Adversarial Patch Attack for Ship Detection via Localized Augmentation
Chun Liu 1,2, Panpan Ding 1, Zheng Zheng 2, Hailong Wang 1, Bingqian Zhu 1, Tao Xu 1, Zhigang Han 1, Jiayao Wang 1
Published on arXiv
2508.21472
Input Manipulation Attack
OWASP ML Top 10 — ML01
Key Finding
Localized augmentation significantly increases adversarial patch attack success rate and cross-model transferability compared to global augmentation baselines on HRSC2016 across three YOLOv5 variants
Localized Augmentation Adversarial Patch
Novel technique introduced
Current ship detection techniques based on remote sensing imagery primarily rely on the object detection capabilities of deep neural networks (DNNs). However, DNNs are vulnerable to adversarial patch attacks, which can lead to misclassification by the detection model or complete evasion of the targets. Numerous studies have demonstrated that data transformation-based methods can improve the transferability of adversarial examples. However, excessive augmentation of image backgrounds or irrelevant regions may introduce unnecessary interference, resulting in false detections of the object detection model. These errors are not caused by the adversarial patches themselves but rather by the over-augmentation of background and non-target areas.
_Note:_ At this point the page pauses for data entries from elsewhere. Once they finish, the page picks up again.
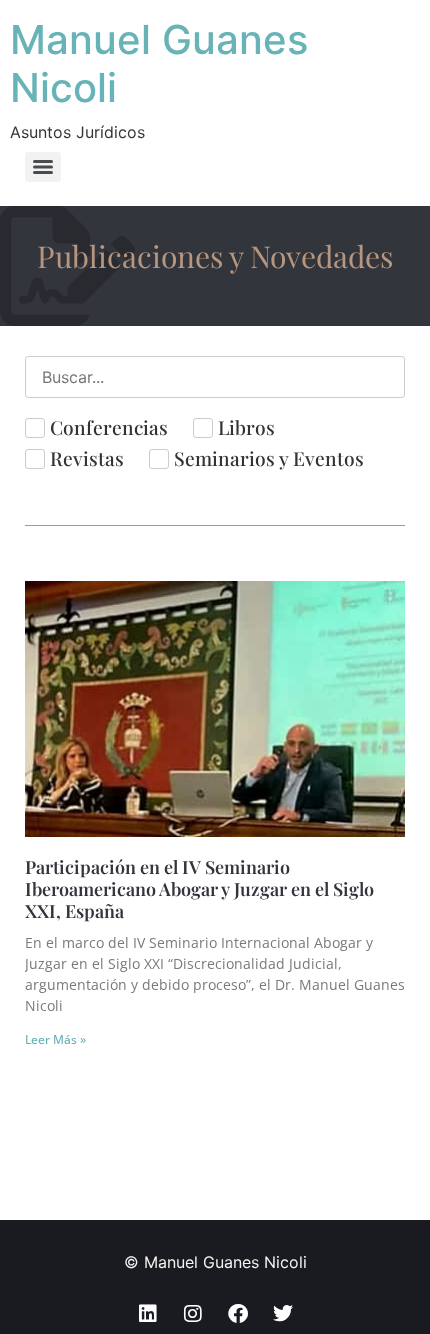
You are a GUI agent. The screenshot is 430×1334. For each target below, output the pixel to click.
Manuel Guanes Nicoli (159, 63)
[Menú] (43, 167)
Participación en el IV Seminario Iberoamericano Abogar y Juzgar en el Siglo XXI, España (199, 888)
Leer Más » (55, 1039)
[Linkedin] (148, 1314)
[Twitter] (283, 1314)
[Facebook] (238, 1314)
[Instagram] (193, 1314)
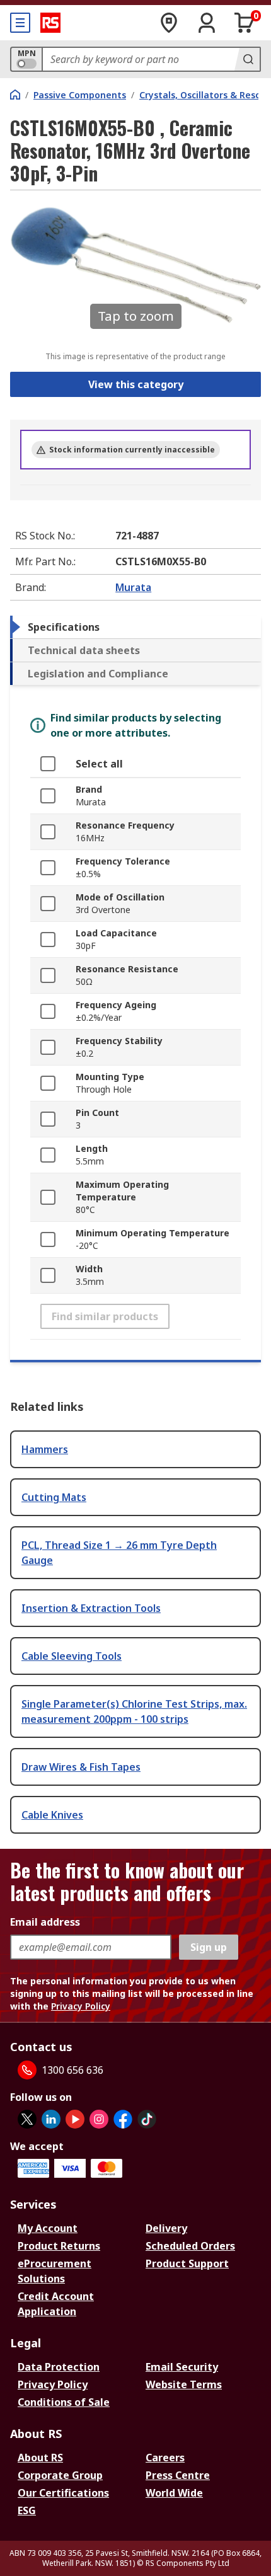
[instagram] (98, 2119)
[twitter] (27, 2119)
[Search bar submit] (247, 59)
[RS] (50, 23)
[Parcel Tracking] (169, 23)
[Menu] (20, 23)
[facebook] (122, 2119)
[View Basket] (244, 23)
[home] (15, 94)
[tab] (135, 627)
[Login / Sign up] (206, 23)
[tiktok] (146, 2119)
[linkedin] (51, 2119)
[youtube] (75, 2119)
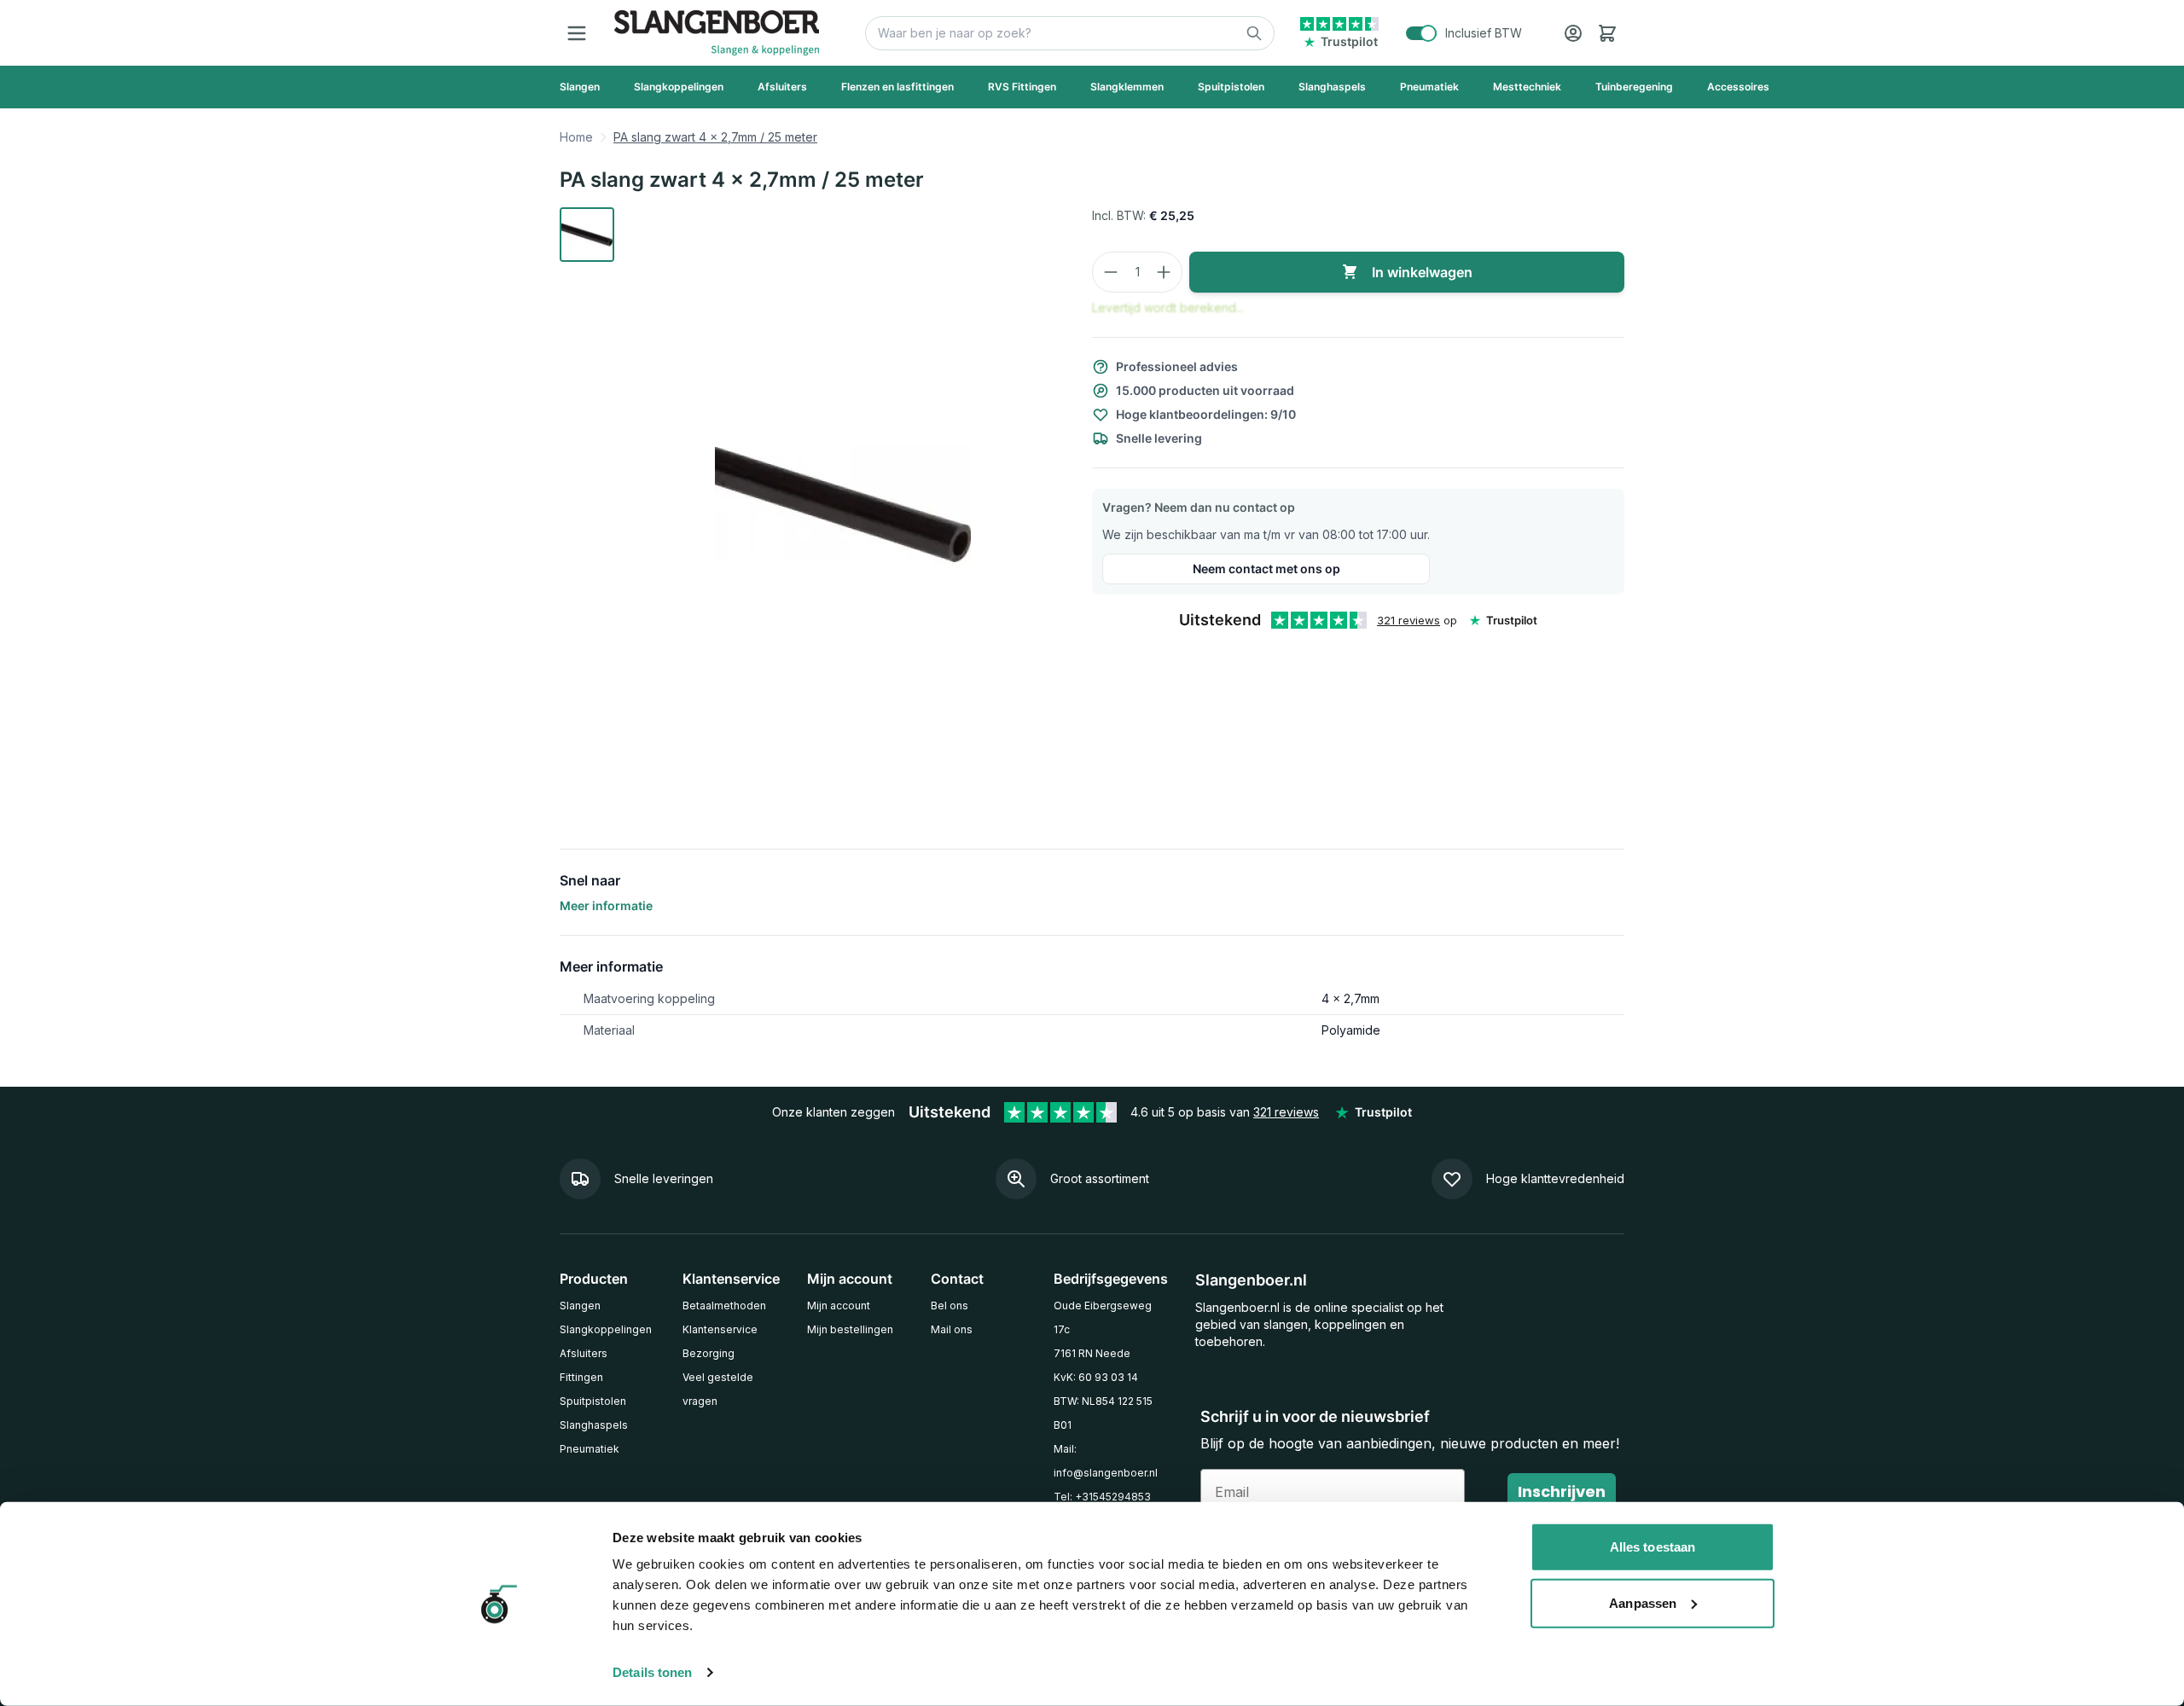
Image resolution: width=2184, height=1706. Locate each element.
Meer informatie (606, 905)
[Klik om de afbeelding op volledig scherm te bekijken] (843, 504)
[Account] (1573, 33)
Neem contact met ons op (1266, 568)
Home (576, 137)
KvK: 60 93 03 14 (1096, 1377)
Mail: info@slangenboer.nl (1106, 1460)
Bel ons (949, 1305)
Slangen (580, 1305)
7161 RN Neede (1092, 1353)
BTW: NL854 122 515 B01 (1103, 1413)
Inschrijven (1562, 1491)
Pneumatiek (589, 1448)
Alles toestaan (1652, 1547)
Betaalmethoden (724, 1305)
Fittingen (581, 1377)
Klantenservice (720, 1329)
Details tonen (652, 1672)
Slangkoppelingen (606, 1329)
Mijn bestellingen (850, 1329)
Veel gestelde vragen (717, 1389)
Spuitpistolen (593, 1401)
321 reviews (1408, 620)
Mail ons (952, 1329)
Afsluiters (583, 1353)
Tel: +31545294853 (1102, 1496)
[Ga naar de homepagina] (716, 32)
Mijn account (838, 1305)
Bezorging (708, 1353)
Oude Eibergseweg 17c (1103, 1317)
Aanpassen (1642, 1602)
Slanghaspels (594, 1425)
This paper proposes a localized augmentation method that applies augmentation only to the target regions, avoiding any influence on non-target areas. By reducing background interference, this approach enables the loss function to focus more directly on the impact of the adversarial patch on the detection model, thereby improving the attack success rate. Experiments conducted on the HRSC2016 dataset demonstrate that the proposed method effectively increases the success rate of adversarial patch attacks and enhances their transferability.
Key Contributions
- Localized augmentation strategy that restricts data transformations to target regions only, preventing background over-augmentation from destabilizing adversarial patch optimization
- Improved adversarial patch transferability across YOLOv5 model variants (YOLOv5-M, YOLOv5-S, YOLOv5-N) on remote sensing ship imagery
- Demonstrates that background over-augmentation in prior methods introduces false detections that corrupt loss signal during patch optimization
🛡️ Threat Analysis
Proposes a novel adversarial patch generation method applying localized data augmentation only to target regions, improving attack success rate and cross-model transferability of adversarial patches against object detection models at inference time.